I saw my new neurologist Friday. None of the news was very welcomed. I am still not on any meds for my neurological problems. He said I have  mitochondrial level  disease that can only be treated by symptoms. He order a sleep study for last night because sleep apnea can make the neurological problems worse and he can treat sleep apnea. The Dad and the girls dropped me off a little after eight last night. I was hooked up to monitors using a lot of wires and some sticky stuff. They came in to adjust wires and connectors often and it seemed like it took me forever to fall asleep. I was suppose to wait to hear from the doctor, but the nice technician  let me look at the raw results. I have sleep apnea (no surprise), but I wasn’t expecting to see that my oxygen saturation levels dipped below sixty percent on four different occasions.  I was so tired when I got home that I took a four hour nap.  Next step is to go for calibration.  Right now, I have two little girls who want to be right next to me.
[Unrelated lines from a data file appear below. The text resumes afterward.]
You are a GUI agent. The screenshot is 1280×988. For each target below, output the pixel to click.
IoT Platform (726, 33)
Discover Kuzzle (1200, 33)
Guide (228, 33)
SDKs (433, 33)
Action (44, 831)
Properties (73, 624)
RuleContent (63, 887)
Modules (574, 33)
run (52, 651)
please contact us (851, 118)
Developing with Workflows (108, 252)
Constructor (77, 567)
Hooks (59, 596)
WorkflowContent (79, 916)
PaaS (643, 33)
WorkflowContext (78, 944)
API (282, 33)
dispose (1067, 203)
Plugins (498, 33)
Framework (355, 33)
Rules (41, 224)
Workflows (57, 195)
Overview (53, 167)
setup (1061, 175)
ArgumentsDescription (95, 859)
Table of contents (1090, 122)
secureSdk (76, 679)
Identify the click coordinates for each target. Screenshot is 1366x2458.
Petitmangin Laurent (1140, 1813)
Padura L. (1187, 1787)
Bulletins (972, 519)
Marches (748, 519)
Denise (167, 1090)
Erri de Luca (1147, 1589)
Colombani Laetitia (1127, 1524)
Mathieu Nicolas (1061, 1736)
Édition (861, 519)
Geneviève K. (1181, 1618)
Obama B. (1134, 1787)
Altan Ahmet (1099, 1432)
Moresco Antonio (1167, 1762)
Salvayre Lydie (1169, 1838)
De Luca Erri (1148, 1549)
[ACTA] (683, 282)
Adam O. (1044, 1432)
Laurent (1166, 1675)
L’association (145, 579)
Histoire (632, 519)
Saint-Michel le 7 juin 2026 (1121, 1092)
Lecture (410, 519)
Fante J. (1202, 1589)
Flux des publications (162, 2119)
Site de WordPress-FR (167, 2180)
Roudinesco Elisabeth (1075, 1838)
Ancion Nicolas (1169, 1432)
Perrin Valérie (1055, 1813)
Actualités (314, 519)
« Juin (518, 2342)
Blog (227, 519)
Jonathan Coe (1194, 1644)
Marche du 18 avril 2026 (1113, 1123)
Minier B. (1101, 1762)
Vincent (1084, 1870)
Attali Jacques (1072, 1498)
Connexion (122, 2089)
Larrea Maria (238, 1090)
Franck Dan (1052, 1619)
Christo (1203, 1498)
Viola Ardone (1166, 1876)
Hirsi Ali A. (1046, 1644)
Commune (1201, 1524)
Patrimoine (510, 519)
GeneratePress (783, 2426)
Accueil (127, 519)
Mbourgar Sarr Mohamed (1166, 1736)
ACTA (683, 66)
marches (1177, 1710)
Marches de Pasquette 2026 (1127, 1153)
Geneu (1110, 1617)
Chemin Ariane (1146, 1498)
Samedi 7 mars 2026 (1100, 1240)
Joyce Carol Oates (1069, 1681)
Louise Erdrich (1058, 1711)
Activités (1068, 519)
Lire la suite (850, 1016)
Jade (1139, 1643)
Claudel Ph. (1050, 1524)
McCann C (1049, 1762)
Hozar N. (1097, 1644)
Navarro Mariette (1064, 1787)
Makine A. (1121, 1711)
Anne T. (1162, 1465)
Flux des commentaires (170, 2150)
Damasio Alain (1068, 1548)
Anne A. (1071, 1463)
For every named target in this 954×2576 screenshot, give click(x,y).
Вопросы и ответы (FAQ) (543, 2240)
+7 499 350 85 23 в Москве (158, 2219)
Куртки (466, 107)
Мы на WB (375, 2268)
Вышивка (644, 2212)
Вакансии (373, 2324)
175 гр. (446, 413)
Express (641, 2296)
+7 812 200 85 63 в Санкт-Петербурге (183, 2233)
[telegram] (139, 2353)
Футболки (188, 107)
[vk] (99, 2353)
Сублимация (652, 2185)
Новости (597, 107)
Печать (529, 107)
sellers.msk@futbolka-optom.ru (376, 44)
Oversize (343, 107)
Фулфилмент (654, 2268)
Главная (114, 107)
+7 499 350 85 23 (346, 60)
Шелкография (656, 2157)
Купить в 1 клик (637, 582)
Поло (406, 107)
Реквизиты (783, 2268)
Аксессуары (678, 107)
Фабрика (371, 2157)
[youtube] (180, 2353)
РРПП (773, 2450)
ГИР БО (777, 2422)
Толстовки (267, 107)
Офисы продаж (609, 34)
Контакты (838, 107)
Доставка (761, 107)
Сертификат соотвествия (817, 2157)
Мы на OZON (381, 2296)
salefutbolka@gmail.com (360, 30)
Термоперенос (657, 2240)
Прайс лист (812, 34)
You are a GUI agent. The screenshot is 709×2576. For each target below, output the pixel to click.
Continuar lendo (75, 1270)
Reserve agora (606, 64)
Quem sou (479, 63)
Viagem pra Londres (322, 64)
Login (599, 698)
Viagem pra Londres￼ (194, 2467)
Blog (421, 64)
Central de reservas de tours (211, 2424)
Can’t Have One Without Having Them All

Thank you for all the prayers yesterday. I needed them as much as I have ever needed them. Our kids feel tension in anybody else and feed on it, Hope had a Ragefest all day yesterday. I was ready to put her to bed before  2 PM. I hung in there until the Dad got home around 6:45. Hope just kept going and when the Dad tried to intervene, she hit him multiple times. As a result, The Dad had her in bed before I had cleaned up dinner. GB reacts differently to stress. She broke down twice yesterday, crying in my arms for over a half hour each time. Comforting her and keeping Hope from hurting either of us was energy draining. This morning GB was up at 4:30 AM. I couldn’t settle her down to sleep again, so our day began very early. It is only a little past 9 and I am ready for lunch. I will try to settle everybody today and look for a better day tomorrow.